>>>

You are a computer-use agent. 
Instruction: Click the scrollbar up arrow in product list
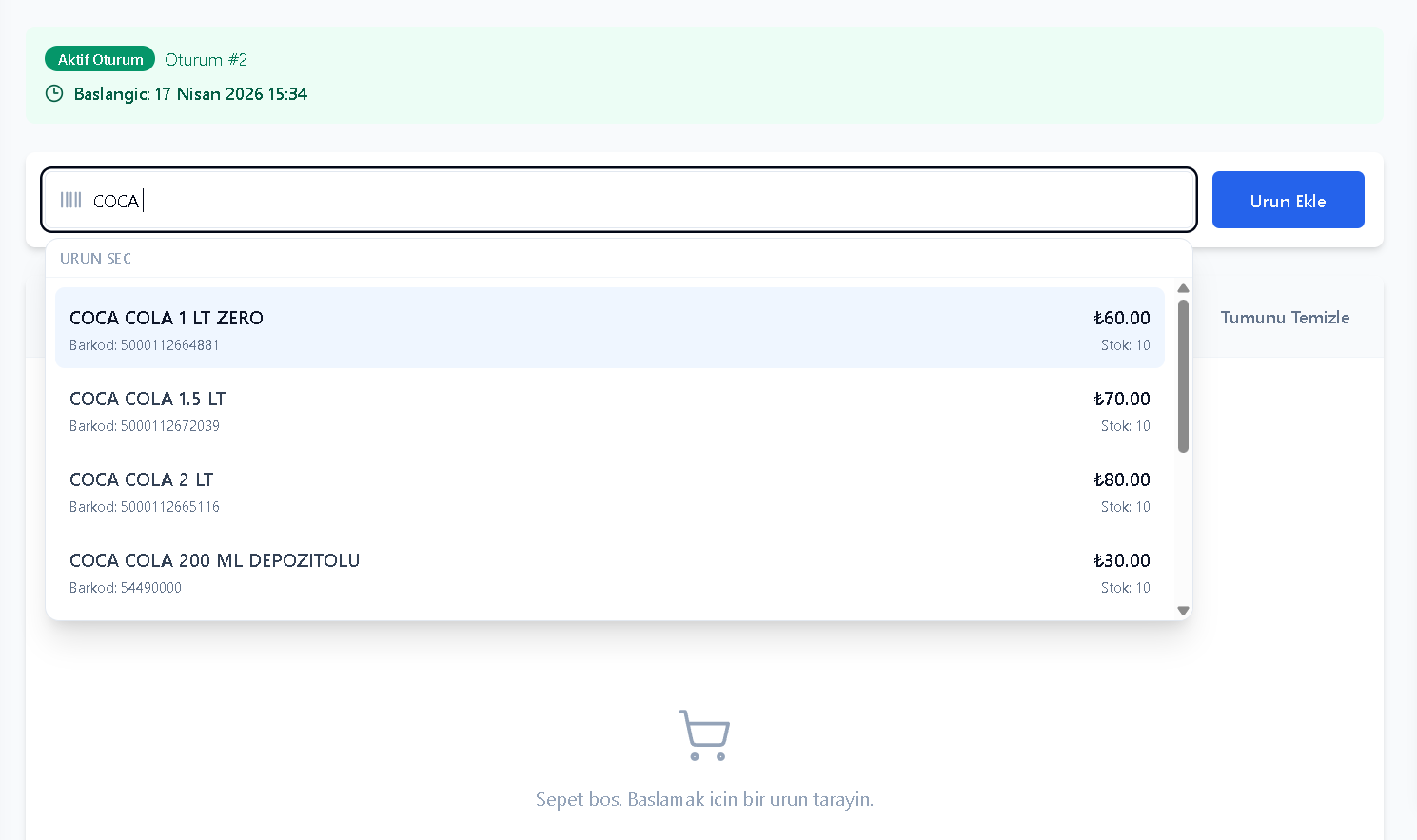[1183, 288]
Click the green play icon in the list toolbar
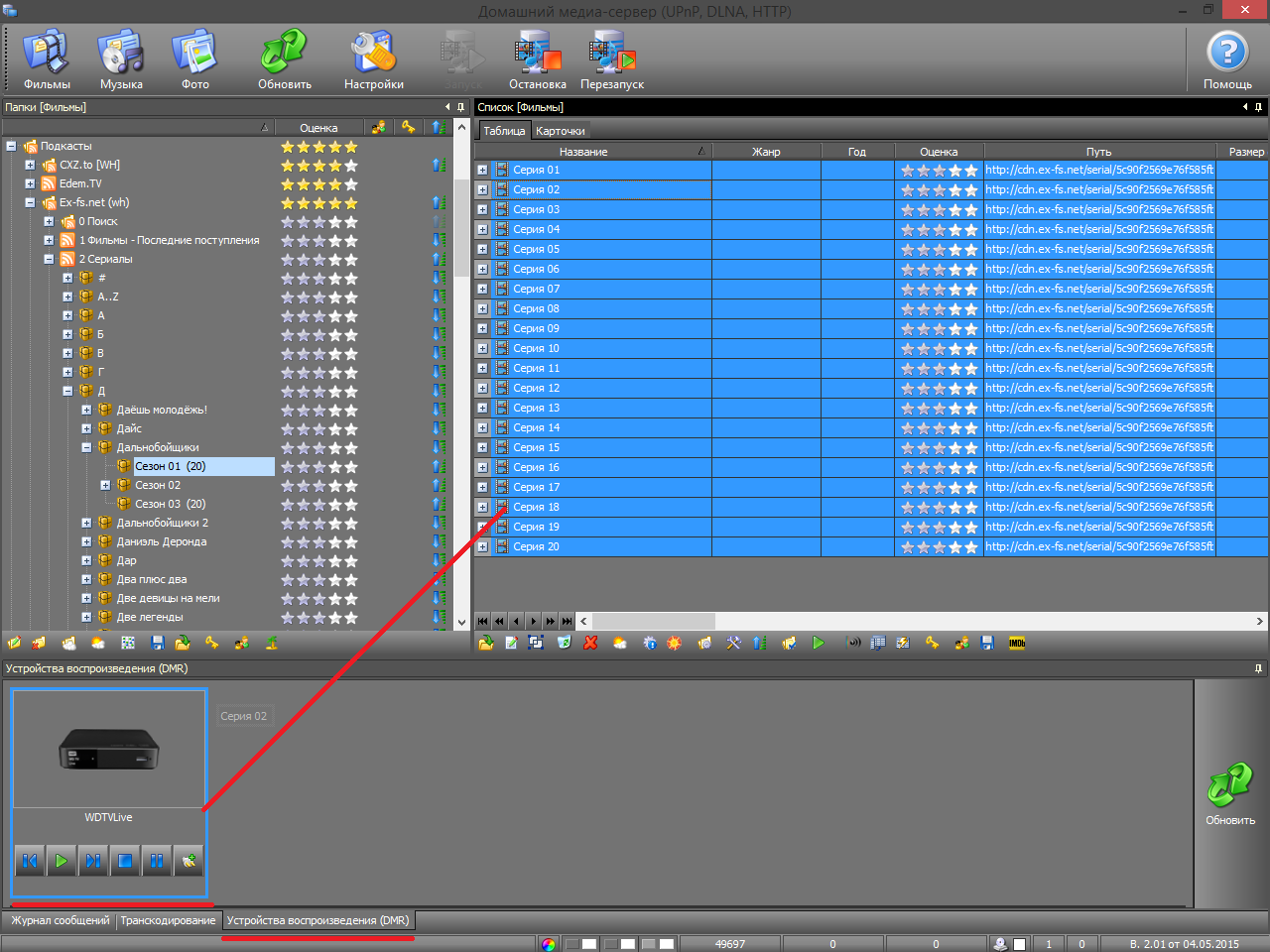The image size is (1270, 952). pyautogui.click(x=818, y=644)
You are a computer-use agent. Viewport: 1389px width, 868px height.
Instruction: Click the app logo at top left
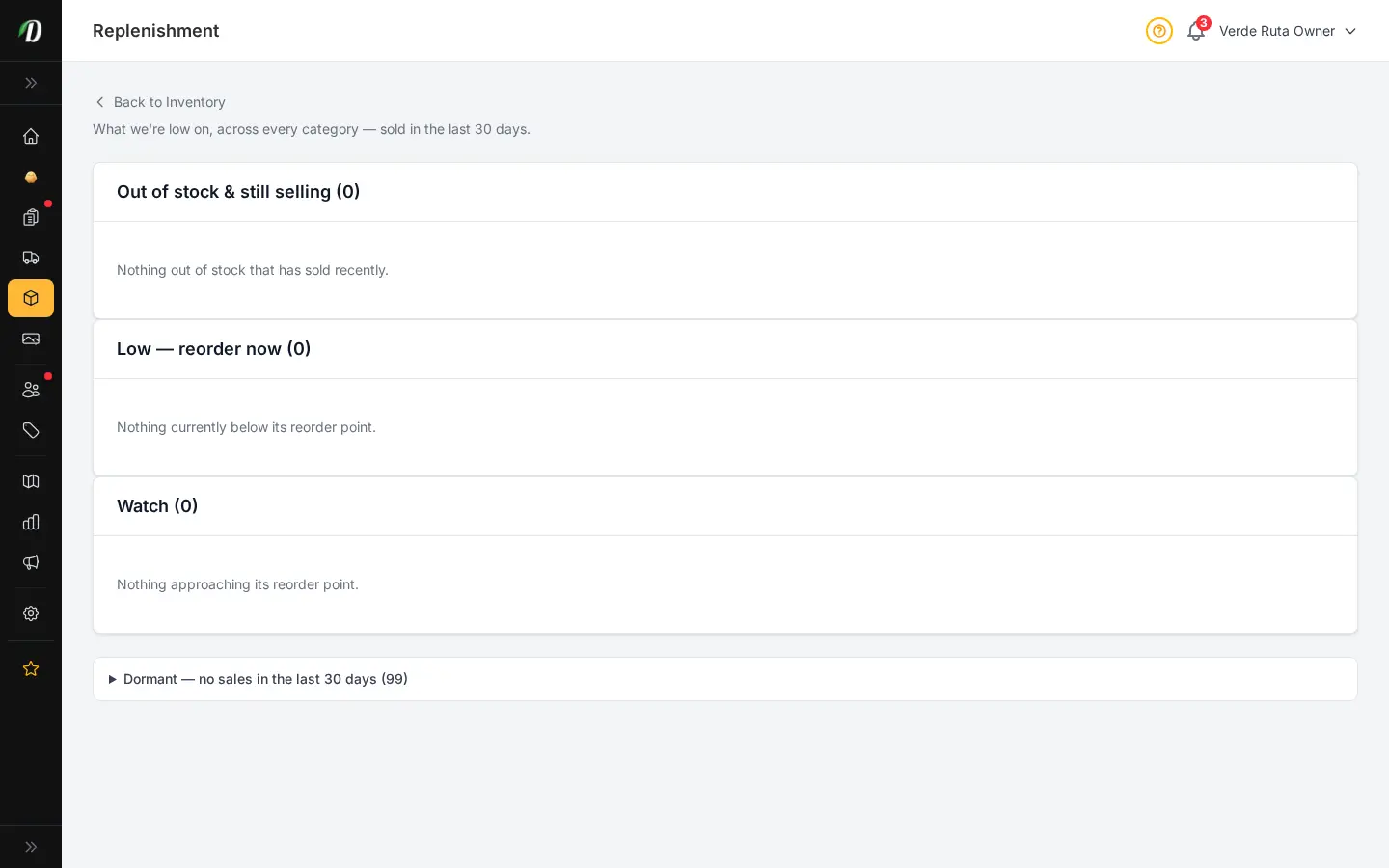pos(31,31)
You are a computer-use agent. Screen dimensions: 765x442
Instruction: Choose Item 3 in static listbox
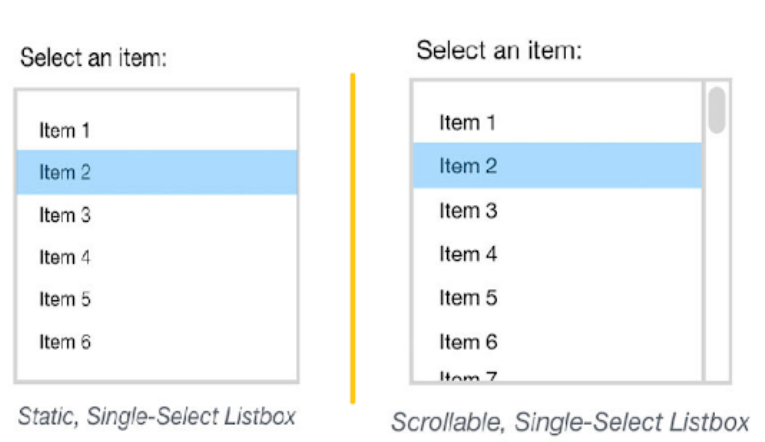(x=157, y=215)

<<<

__Task requirements__:
Please copy out each of the lines above that contains the string "agent", matching case exactly.

__Solution to this problem__:
You are a computer-use agent. 
You are a computer-use agent. Viewport: 1389px width, 868px height.
You are a computer-use agent. Screen dimensions: 765x442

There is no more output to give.